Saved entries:
=== Section Start ===

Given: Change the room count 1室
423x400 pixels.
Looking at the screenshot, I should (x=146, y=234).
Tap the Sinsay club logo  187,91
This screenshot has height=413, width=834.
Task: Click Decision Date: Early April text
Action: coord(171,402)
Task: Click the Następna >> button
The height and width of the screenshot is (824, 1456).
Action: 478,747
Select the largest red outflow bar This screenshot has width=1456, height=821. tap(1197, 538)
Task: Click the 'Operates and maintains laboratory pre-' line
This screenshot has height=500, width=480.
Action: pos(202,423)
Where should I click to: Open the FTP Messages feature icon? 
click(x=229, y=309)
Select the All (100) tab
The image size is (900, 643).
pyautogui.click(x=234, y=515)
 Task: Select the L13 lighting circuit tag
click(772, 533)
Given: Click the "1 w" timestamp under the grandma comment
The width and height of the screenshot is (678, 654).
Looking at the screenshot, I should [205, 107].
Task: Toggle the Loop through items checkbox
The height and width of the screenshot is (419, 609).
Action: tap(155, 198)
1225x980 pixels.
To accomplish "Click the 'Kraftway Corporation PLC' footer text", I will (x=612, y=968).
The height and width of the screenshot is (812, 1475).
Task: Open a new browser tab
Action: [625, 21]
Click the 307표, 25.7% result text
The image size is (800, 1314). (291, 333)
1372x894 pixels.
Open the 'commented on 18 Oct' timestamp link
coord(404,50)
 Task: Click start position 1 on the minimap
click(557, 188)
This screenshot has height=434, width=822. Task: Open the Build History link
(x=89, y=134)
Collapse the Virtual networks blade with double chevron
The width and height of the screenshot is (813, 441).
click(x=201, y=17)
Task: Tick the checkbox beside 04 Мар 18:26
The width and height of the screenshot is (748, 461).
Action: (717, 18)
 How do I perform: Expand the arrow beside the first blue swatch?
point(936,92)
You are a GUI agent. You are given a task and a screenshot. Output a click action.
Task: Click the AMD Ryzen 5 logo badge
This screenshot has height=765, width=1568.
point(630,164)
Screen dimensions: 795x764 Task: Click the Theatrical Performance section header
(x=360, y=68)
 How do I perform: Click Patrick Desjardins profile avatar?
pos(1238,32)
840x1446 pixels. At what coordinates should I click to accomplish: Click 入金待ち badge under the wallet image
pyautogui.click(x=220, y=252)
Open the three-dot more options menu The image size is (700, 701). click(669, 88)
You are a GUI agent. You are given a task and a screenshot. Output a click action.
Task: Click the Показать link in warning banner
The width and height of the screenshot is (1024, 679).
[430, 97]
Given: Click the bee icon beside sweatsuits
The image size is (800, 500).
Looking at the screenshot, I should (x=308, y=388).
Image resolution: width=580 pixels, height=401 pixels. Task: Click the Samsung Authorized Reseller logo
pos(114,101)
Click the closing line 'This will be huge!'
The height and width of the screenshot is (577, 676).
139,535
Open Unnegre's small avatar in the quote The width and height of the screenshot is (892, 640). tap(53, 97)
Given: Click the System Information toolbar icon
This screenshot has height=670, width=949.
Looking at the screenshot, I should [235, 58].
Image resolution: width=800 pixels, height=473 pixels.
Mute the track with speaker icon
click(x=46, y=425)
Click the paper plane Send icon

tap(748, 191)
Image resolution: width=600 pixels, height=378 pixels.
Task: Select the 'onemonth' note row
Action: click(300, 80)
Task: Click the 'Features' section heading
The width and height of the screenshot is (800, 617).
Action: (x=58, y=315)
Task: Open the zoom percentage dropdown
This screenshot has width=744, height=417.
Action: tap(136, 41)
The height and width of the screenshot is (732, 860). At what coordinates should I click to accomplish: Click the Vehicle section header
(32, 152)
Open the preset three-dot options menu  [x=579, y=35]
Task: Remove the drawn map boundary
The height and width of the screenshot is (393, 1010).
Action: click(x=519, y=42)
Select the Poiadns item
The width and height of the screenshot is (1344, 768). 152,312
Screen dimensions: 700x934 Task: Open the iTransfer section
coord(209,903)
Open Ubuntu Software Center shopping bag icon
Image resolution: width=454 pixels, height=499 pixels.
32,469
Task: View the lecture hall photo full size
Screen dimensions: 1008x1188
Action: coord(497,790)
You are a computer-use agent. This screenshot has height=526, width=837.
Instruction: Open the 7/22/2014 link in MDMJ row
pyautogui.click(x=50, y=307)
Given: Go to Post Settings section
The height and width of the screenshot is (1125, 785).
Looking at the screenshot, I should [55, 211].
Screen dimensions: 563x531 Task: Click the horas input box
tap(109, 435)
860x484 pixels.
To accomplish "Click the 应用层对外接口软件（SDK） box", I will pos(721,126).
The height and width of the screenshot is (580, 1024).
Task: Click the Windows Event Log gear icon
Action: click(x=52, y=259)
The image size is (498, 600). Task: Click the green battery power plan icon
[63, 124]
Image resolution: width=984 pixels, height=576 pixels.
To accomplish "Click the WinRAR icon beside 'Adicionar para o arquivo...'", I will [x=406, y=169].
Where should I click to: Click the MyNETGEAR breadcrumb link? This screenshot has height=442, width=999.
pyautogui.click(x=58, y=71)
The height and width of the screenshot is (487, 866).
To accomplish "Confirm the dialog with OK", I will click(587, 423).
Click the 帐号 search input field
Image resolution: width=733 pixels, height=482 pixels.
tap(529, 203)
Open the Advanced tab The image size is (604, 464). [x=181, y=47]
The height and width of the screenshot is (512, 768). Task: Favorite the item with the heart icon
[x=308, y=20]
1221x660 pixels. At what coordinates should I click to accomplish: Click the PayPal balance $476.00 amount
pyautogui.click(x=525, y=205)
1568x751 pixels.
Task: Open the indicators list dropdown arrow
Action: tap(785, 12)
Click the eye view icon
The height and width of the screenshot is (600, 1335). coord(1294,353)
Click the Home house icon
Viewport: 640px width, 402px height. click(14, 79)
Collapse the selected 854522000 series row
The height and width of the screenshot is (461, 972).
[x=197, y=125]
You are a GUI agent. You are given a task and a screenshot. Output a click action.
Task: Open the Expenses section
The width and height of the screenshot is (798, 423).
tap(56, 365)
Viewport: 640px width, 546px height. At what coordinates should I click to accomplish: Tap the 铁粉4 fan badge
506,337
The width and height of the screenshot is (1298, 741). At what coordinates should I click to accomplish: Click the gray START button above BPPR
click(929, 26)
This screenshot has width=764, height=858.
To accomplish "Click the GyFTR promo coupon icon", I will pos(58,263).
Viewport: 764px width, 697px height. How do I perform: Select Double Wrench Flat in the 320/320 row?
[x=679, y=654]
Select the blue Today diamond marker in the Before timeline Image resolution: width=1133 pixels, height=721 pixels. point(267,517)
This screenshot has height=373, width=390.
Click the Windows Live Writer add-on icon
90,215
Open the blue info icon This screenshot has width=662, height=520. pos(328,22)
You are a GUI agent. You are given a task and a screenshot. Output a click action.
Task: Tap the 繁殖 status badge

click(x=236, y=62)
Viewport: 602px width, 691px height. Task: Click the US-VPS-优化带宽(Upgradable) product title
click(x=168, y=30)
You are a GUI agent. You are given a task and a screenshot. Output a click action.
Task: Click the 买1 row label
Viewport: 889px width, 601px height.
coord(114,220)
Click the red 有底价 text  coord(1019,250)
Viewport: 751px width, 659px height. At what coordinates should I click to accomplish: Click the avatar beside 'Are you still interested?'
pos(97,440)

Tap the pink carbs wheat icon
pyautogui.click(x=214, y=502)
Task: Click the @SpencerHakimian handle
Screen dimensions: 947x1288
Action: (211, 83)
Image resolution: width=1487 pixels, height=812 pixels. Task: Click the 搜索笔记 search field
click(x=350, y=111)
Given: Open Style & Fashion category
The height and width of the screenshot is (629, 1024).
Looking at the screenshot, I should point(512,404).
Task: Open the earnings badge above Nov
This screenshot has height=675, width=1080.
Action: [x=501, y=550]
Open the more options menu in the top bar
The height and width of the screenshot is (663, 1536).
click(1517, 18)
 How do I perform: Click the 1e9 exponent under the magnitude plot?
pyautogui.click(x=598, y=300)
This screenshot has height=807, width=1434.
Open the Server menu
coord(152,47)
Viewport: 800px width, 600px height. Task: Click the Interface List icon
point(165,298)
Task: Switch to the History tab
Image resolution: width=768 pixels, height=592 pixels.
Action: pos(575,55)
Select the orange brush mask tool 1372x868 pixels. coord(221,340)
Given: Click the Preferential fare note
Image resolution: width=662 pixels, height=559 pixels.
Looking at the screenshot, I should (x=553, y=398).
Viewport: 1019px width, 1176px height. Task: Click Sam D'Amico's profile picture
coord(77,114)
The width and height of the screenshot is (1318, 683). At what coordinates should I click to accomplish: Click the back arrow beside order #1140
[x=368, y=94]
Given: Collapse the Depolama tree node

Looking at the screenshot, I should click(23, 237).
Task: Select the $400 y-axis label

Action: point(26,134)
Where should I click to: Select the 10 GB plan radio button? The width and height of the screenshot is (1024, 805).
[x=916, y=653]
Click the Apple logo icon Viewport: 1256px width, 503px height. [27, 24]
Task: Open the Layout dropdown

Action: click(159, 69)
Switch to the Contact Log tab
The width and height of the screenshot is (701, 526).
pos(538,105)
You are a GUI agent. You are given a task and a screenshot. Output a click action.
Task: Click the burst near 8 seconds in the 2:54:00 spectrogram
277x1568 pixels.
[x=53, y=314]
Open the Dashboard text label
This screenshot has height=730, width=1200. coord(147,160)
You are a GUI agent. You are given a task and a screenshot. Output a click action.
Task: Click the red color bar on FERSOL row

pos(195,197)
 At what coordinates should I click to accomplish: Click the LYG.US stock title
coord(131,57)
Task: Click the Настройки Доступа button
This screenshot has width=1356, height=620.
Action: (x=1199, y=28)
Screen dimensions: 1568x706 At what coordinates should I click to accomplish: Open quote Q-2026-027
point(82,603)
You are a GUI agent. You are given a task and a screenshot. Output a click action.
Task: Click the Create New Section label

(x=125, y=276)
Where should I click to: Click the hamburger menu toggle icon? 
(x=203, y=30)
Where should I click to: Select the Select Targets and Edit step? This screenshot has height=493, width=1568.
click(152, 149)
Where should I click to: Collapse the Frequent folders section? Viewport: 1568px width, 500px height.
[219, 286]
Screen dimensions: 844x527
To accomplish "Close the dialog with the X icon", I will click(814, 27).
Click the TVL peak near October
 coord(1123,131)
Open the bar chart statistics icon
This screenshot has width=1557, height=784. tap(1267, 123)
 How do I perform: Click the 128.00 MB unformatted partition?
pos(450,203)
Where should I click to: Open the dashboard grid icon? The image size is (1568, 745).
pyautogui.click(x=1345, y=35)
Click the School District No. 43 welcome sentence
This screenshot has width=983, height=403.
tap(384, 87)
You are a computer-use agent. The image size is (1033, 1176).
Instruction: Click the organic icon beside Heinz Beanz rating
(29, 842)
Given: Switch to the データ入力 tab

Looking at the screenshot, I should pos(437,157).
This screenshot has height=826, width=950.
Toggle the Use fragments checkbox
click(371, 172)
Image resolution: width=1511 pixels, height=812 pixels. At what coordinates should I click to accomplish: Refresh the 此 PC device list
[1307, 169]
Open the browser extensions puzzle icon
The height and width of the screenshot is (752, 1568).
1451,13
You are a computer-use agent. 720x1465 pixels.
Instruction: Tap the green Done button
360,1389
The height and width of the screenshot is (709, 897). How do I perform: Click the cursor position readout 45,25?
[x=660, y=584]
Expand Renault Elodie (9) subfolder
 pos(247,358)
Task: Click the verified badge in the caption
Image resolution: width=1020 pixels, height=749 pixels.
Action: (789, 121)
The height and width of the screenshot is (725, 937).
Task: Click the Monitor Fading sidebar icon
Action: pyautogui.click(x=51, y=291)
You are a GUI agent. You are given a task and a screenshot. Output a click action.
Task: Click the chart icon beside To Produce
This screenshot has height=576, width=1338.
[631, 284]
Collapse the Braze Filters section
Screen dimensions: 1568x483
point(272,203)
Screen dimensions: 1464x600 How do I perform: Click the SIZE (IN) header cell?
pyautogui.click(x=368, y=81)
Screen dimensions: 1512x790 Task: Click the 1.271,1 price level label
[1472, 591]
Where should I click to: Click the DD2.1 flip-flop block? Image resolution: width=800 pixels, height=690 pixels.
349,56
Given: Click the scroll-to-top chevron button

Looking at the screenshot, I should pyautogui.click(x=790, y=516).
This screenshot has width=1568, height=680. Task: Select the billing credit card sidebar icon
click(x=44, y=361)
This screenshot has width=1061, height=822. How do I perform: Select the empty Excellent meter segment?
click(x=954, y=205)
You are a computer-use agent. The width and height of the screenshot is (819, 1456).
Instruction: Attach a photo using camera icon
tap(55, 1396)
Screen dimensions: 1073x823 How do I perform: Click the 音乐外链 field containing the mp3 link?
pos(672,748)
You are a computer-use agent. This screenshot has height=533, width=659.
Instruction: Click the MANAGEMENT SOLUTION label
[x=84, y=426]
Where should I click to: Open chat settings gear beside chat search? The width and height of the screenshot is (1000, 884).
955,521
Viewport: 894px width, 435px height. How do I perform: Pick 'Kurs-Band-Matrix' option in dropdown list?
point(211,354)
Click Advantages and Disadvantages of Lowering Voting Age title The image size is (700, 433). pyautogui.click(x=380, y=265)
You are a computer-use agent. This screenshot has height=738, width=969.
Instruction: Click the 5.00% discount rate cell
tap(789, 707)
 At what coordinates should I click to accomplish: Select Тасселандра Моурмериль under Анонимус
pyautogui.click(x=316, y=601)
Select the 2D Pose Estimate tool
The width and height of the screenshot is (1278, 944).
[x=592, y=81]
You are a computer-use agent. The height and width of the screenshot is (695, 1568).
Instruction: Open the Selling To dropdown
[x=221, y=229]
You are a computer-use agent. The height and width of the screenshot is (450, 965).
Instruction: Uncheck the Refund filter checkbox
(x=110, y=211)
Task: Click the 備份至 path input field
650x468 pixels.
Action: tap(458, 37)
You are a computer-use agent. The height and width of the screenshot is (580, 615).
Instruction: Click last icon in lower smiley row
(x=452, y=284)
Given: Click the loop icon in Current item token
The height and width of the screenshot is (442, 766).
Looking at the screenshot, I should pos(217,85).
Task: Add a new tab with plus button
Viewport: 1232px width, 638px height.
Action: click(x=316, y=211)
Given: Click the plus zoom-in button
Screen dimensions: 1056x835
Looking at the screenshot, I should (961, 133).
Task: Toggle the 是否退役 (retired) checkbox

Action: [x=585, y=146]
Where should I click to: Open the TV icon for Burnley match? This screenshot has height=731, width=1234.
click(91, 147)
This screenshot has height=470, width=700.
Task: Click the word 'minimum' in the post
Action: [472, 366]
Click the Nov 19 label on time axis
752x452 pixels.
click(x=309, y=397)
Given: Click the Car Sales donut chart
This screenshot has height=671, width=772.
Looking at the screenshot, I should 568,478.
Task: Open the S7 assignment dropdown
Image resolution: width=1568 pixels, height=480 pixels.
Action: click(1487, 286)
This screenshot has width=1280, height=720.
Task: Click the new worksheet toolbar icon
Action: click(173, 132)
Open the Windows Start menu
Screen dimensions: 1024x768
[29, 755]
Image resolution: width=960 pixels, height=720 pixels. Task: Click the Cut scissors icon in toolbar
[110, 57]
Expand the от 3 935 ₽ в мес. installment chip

=== Section End ===

Task to complete: In the records above, find each line that mentions the word "zoom", and copy it.

Exercise output:
Task: Open the zoom percentage dropdown
Given: Click the plus zoom-in button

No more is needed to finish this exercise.